Ma torniamo ai numeri e ai figli. Sarebbe bello averne e farne di più. E il governo, lo Stato, potrebbe fare qualcosa per incentivare le coppie giovani a farne. Non spedendo cartoline ma con politiche attive. Non c’è bisogno di ripetere che i Paesi occidentali dove si fanno più figli hanno anche politiche di welfare (asili, sussidi, case, permessi) che aiutano le coppie dove entrambi i genitori lavorano a conciliare i loro tempi di vita con i nuovi arrivati vero? E nemmeno che con salari da fame e prezzi delle case alle stelle come nei centri urbani italiani è difficile pensare di fare un figlio. E sottolineare che il calo demografico comincia nel 2008, quando esplode la grande crisi, vi dice qualcosa? Negli Stati Uniti, dove pure il welfare pubblico non esiste quasi, i figli li fanno i molto poveri e religiosi e i giovani in carriera che guadagnano molti, ma molti soldi. E che poi cambiano casa o città proprio per “colpa” del fatto che hanno fatto figli e devono spostarsi per potersi permettere 10 metri quadri in più.

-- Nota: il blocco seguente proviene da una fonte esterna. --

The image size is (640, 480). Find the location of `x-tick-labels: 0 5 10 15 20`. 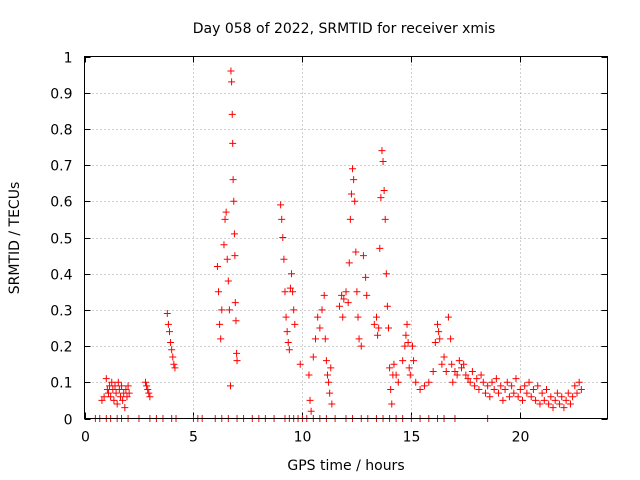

Proprio negli Stati Uniti, in queste settimane è uscita la nuova edizione rivista di Unfinished business, Women, men, work, family, l’ultimo libro di Anne-Marie Slaughter, che dirige la New America Foundation, che ha lavorato per l’amministrazione Clinton e insegnato a Princeton e il cui articolo su The Atlantic “Why women still can’t have it all” ebbe un successo enorme. In estrema sintesi e con un punto di vista personale, Slaughter sostiene che senza valorizzare il lavoro di cura, dargli lo stesso peso di quello salariato, professionale e senza cambiare il ruolo degli uomini nell’organizzazione della società, è difficile pensare di raggiungere la parità. Ovvero cambiando welfare, tempi di vita, idea della retribuzione e del successo personale. Un affare complicato, sul quale cominciare a ragionare. Proprio come il riscaldamento globale o l’avvento dei robot: sono le sfide del futuro di cui tutti dovremmo discutere. Sfide che, se affrontate, ci aiuterebbero superare i problemi che non ci fanno avere figli.

Ecco delle cose da fare, del welfare a cui pensare, delle idee semplici e complicate sulle quali lavorare, delle risorse da trovare. Certo, ne serviranno un po’ di più di quelle stanziate per una campagna sballata e per mettere su un sito che mentre scriviamo è inaccessibile. Forse perché a Palazzo Chigi qualcuno si è accorto dell’errore?